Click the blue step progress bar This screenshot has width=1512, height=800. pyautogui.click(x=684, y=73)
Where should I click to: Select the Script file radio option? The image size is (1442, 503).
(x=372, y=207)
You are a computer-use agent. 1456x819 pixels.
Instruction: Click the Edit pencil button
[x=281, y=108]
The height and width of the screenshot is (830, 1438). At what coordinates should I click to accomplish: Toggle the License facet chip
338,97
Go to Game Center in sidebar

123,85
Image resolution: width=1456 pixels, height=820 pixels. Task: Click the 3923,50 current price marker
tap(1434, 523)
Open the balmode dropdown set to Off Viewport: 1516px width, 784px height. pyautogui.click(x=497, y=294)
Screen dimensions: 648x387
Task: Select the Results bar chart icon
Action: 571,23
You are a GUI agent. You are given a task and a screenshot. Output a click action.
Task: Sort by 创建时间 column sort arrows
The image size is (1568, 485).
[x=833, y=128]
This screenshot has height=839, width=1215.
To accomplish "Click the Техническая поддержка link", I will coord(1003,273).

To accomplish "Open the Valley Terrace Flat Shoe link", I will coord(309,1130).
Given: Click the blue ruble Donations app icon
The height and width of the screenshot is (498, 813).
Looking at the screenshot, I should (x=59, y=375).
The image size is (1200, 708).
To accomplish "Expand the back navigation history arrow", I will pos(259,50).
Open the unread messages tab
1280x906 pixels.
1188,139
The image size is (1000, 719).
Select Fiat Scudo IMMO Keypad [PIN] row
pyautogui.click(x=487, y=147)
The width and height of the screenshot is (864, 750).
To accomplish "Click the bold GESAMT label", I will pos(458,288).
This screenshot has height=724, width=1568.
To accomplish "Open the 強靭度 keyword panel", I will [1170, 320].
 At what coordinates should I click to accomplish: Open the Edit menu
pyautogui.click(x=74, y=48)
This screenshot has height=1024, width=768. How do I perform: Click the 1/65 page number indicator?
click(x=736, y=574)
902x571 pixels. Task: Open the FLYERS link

========

Display every line of the items above that contains the string "size", treating uppercase and lowercase letters as distinct.

Where should I click to: Select the Script file radio option? The image size is (1442, 503).
The image size is (1568, 485).
The image size is (1200, 708).
The image size is (1000, 719).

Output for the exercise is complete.